I suppose it must have been around 1983 that I first ventured into the Vulcan. I wasn't impressed. I was young and gauche and having been an underage drinker at some of Cardiff's newer watering holes (well the Three Brewers was just opposite my school) I wanted modernity - well it was the early 80's.

I then went to live in London for 20 years and it was while I was there that I discovered the joys of the real pub. Working in Soho and the City there was always a hidden gem tucked away up a side street away from the tourists. The Mitre in Holborn and of course the French House and the Nelly Dean in Soho spring to mind and I'm still sworn to secrecy about some of the Smithfield Market pubs where you can get a beer at 5am in the morning.
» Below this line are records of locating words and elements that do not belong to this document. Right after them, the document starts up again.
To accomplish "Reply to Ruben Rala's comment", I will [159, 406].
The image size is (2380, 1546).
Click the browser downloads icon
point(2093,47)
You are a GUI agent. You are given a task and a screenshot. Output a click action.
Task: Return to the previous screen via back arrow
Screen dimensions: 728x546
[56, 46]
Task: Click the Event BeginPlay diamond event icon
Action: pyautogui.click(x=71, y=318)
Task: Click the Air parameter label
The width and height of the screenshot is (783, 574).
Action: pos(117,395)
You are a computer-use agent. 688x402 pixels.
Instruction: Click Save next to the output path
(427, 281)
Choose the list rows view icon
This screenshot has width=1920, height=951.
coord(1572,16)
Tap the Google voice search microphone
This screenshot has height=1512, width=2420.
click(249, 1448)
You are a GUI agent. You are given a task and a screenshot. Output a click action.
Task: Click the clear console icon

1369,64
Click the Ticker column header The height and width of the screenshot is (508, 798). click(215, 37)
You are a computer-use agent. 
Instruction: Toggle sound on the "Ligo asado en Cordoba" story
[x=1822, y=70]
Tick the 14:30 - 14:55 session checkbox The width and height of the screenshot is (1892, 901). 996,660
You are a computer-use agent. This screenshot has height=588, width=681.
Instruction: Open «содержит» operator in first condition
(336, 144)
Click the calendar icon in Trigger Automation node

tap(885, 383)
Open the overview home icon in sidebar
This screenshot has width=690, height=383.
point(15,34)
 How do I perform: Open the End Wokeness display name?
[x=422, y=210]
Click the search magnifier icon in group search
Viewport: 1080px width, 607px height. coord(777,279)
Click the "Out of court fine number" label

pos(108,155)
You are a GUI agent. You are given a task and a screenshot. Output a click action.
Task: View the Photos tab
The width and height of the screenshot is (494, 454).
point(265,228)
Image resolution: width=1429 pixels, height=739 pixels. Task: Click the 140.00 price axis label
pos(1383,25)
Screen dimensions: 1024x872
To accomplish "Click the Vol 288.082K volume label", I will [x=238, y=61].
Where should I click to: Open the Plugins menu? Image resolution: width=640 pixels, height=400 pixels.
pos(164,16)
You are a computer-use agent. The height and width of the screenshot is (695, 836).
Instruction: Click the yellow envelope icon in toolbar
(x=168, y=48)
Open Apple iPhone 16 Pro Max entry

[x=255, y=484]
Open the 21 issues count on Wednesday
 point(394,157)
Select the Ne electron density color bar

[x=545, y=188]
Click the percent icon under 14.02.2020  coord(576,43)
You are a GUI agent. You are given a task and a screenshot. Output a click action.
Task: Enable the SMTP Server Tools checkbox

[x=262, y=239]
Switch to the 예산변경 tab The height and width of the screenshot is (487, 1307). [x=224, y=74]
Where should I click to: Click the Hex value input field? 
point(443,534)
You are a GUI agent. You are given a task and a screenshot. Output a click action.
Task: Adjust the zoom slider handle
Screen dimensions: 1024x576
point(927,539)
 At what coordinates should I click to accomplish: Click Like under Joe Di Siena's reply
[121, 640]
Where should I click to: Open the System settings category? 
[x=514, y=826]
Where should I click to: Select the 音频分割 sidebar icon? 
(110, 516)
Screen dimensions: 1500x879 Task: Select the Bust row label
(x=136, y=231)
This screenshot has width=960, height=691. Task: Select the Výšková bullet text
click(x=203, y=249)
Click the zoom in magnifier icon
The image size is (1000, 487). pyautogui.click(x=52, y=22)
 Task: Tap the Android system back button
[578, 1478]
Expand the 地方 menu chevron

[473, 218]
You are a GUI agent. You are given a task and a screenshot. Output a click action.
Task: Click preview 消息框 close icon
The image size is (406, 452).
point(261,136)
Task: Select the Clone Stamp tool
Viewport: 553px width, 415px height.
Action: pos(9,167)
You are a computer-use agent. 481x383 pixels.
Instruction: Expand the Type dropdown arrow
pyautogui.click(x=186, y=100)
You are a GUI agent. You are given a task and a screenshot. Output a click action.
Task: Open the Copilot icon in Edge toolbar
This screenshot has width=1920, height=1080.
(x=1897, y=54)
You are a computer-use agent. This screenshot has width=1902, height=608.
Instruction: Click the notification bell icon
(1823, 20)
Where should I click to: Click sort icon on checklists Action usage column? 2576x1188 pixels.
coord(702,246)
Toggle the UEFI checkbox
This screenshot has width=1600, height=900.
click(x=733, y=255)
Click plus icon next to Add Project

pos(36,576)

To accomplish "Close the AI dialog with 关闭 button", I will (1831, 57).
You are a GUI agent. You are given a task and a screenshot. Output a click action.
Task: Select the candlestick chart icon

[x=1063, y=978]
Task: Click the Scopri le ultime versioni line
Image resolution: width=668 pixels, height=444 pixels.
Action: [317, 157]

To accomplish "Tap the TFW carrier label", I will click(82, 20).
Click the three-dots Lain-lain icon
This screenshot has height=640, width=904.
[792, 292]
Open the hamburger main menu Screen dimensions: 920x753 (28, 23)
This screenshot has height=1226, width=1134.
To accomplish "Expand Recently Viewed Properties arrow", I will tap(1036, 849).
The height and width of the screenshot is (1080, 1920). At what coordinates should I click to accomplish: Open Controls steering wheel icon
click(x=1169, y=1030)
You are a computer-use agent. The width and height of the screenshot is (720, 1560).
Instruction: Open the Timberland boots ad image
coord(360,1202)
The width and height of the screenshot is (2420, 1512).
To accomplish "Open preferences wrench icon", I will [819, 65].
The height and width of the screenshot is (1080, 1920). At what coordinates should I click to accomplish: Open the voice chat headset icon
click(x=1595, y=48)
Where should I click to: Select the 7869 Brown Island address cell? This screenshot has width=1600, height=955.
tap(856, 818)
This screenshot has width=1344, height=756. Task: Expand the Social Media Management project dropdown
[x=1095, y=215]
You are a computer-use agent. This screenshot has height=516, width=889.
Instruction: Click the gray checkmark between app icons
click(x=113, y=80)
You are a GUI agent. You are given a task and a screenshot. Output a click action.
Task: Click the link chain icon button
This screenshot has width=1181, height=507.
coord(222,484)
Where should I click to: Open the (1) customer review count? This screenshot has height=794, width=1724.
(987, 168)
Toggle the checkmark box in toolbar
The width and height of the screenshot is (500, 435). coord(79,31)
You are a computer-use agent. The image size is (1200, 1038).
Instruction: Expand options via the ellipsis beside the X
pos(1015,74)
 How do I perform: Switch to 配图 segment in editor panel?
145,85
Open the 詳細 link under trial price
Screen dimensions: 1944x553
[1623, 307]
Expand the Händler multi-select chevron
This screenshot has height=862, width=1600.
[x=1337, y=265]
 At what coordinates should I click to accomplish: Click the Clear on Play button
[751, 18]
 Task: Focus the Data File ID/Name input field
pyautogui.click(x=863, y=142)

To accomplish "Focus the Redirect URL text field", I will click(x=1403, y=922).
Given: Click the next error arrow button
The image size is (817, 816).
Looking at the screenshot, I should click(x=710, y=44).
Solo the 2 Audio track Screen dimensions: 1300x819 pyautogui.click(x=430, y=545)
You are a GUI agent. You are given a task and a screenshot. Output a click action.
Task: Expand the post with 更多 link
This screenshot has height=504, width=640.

Returning to Cardiff in 2005 I found that most of the pubs not to my London acquired unsophisticated tastes. I don't like neon lights, loud music and laminate flooring in pubs and hate with a vengeance the identikit chain pubs that seem to have sprung up everywhere offering cheap lager and bland food - no names, no pack drill but I'm sure you know who I'm talking about. So it was I rediscovered the Vulcan.

I was taken there by two friends who were regulars. It was love at second sight. I returned alone a few days later to be greeted by the landlady who remembered my name and what I drank - What more could you ask for?

I have returned many times since and made many firm friends, not the 'hail fellow well met' people you would expect to find in any local's bar but a real cross-section of local residents and workers. From lecturers and students in the Atrium across the road, to retired steelworkers from the Eastmoors works.

In fact, I was in the Vulcan yesterday. I had to sign on, always a humiliating experience however hard the staff at the Job Centre try, and I always make sure I keep enough money back to buy a half in the Vulcan on my walk back home. As always I was greeted with a warm welcome and chatted with a few of my old mates. Refreshed physically and mentally I walked home.

I cannot comment on the politics behind the proposed closure of the Vulcan but I know Mr Rapport comes from an old and respected Cardiff family who have done much for Cardiff over the years and I trust he will do the right thing.